Ella é barro. Não o barro endurecido, marcado por formas rígidas e definitivas, mas aquele que ainda aceita o toque do mundo, que se deixa transformar, que se molda conforme os dedos do tempo e os ventos da vida.
A cada dia, algo novo a toca. Uma palavra dita ao acaso, um olhar silencioso, uma despedida não esperada. E ela sente — ah, como sente — a pressão que esses momentos exercem. Mas não endurece. Ella não se fixa. Ao contrário, ela aprende, se ajusta, se refaz.
Há dias, porém, em que o barro some e Ella vira água. Água que escorre pelas frestas, que se infiltra nas rachaduras das horas, que flui. Água que se derrama quando transborda emoção e que, serena, se recolhe quando é preciso silêncio.
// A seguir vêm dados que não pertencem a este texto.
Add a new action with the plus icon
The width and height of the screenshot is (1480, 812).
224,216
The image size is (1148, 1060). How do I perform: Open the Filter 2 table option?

Não há contenção possível para Ella. Se tentam cercá-la, ela escapa. Se a tentam segurar, ela muda de estado. É líquida em essência, mas firme em direção. Não se deixa aprisionar em moldes alheios — ela se contorna, se reinventa, encontra novos caminhos.
Ella vive assim: entre a maleabilidade do barro e a liberdade da água. Uma alma que se transforma sem perder a essência. E que, apesar dos choques da vida, nunca deixa de seguir em frente — fluindo, sempre.